- Born: June 12, 1916 Chicago, Illinois, U.S.
- Died: January 19, 2008 (aged 91) Nashville, Tennessee, U.S.
- Education: Amherst College Yale Law School
- Occupations: Lawyer, businessman
- Known for: President of Aladdin Industries
- Children: Victor S. Johnson III, Christine Tyler
- Parent: Victor S. Johnson Sr. (father)

= Victor S. Johnson Jr. =

American businessman (1916–2008)

Victor Samuel Johnson Jr. (June 12, 1916 - January 19, 2008) was an American lawyer who was president of Aladdin Industries, a manufacturer of vacuum bottles, kerosene lamps, and stoves. He was notable for creating the market for decorative lunch boxes. The company was further diversified under Johnson's leadership. He was a businessman in Nashville, Tennessee.

== Aladdin Industries ==
Johnson graduated from Amherst College in 1938 and Yale Law School in 1941. He served as a second lieutenant from the United States Army until February 1946. His father Victor S. Johnson Sr. died in 1943, so upon his discharge, Johnson Jr. took over the Mantle Lamp Company of America, the company his father founded in 1908 that provided kerosene lighting to rural America.

=== Lunch boxes ===
Johnson moved Aladdin Industries' operation from Chicago, Illinois in 1949 to Nashville to save money on natural gas needed for glass making. In 1950, in an effort to increase vacuum flask sales, Aladdin attached Hopalong Cassidy decals to plain metal lunch boxes they had been selling since the 1940s. Sales jumped from 50,000 to 600,000 units the first year and transformed the lunch box industry.

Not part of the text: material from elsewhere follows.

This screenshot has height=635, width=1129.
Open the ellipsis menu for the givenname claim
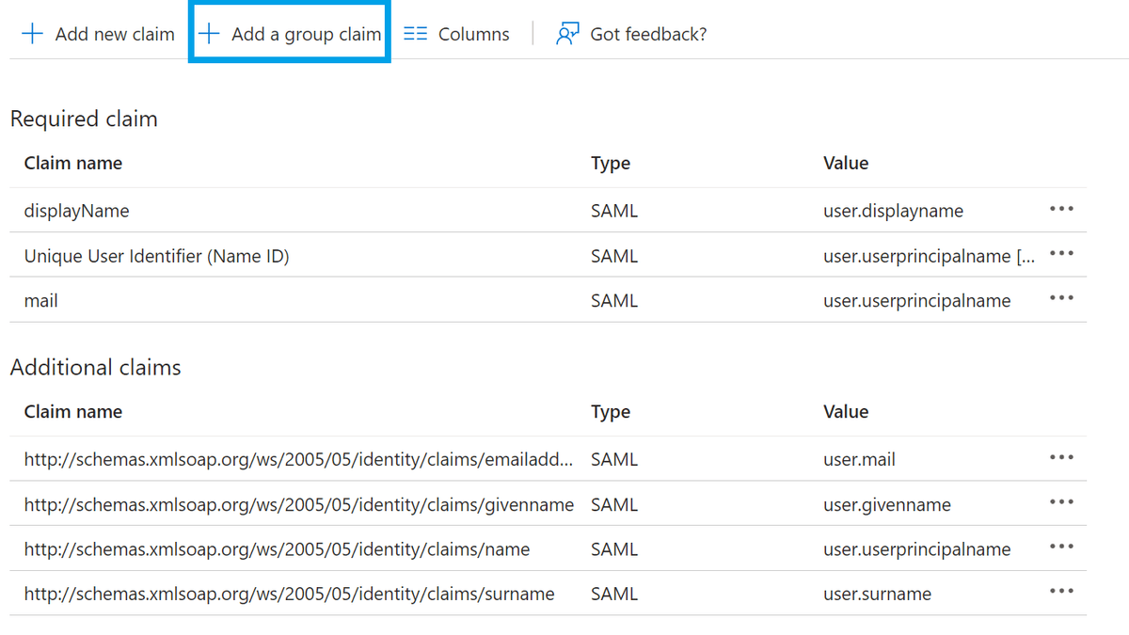pyautogui.click(x=1061, y=501)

=== Litigation over "thermos" ===
Because their lunch boxes included a vacuum flask for holding beverages, Aladdin became embroiled with King-Seeley over use of the term Thermos, which was a trademark. According to the Smithsonian Institution, "In a 1963 court ruling, it was established that Aladdin and its customers use the word thermos in all lowercase, never use the word in solid capitals letters and can only have an initial capital letter if the rules of grammar require it. Additionally, the word thermos must be preceded by a possessive of the name Aladdin and in advertising it must clearly identify material as Aladdin."

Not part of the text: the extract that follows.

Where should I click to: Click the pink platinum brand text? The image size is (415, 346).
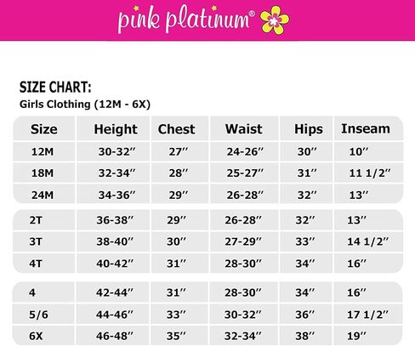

== Development of downtown Nashville ==
In 1956 Johnson was elected president of the Nashville Chamber of Commerce. Johnson worked on the consolidation of city and county governments in 1963. Aladdin, in 1958, was selected as the subject of a New Horizons network television documentary, with special emphasis on its clean, efficient manufacturing, a welcomed improvement over smokestack factories prevalent at that time. In 1963, Aladdin was honored with presentation of an E-Award as designated by the late President John F. Kennedy for excellence in export expansion.

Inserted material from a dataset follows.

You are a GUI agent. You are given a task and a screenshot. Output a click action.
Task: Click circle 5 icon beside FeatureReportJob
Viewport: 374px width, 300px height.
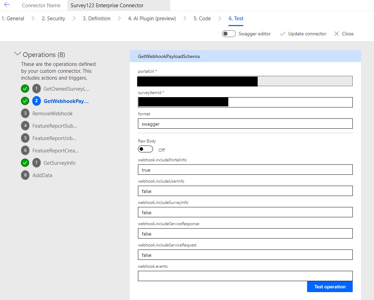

Johnson was one of the developers for MetroCenter during the redevelopment of downtown Nashville in the 1970s. Nashville banker William F. Earthman said in 1979, "Without Victor Johnson, we never would have had Metropolitan government. He had a vision and absolute determination to see it through when an awful lot of people didn't like the idea."

In 1988, Johnson's employee at Aladdin, John Bridges, shared with him an idea for a linear public park north of the Tennessee State Capitol in downtown Nashville. A construction boom that began in the mid-20th century had resulted in several skyscrapers being constructed around the capitol, but the view to the north remained largely unobstructed. Bridges was an advocate for preserving this, and felt that the site could be developed into a public park to commemorate the state's bicentennial in 1996. The state had been acquiring the land north of the capitol since the early 1970s, with tentative plans for constructing additional office space as the state government grew. Johnson shared Bridges' idea with Governor Ned McWherter in 1989, and consulted New York architect Robert Lamb Hart, who in 1990 devised a plan that integrated distinct elements along the site's length that incorporated a park and new state office buildings. Around the same time the state began preparing for the commemorations for the state's bicentennial, and ultimately chose to construct a new state park on the site. The park, which was named Bicentennial Capitol Mall State Park, opened for the state's bicentennial on June 1, 1996.

== Later life ==
Johnson remained active in philanthropic causes throughout his life. He was chairman of the board of trustees of Meharry Medical College in Nashville from 1956 to 1983 and was honored with a life membership on the board. He was also a member of the board of trustees of George Peabody College for Teachers from 1954 to 1964. The Judge William E. Miller Prize at Yale Law is a gift from Victor S. Johnson Jr. in memory of judge William E. Miller. He and his wife founded the Nancy and Victor S. Johnson Jr. Foundation.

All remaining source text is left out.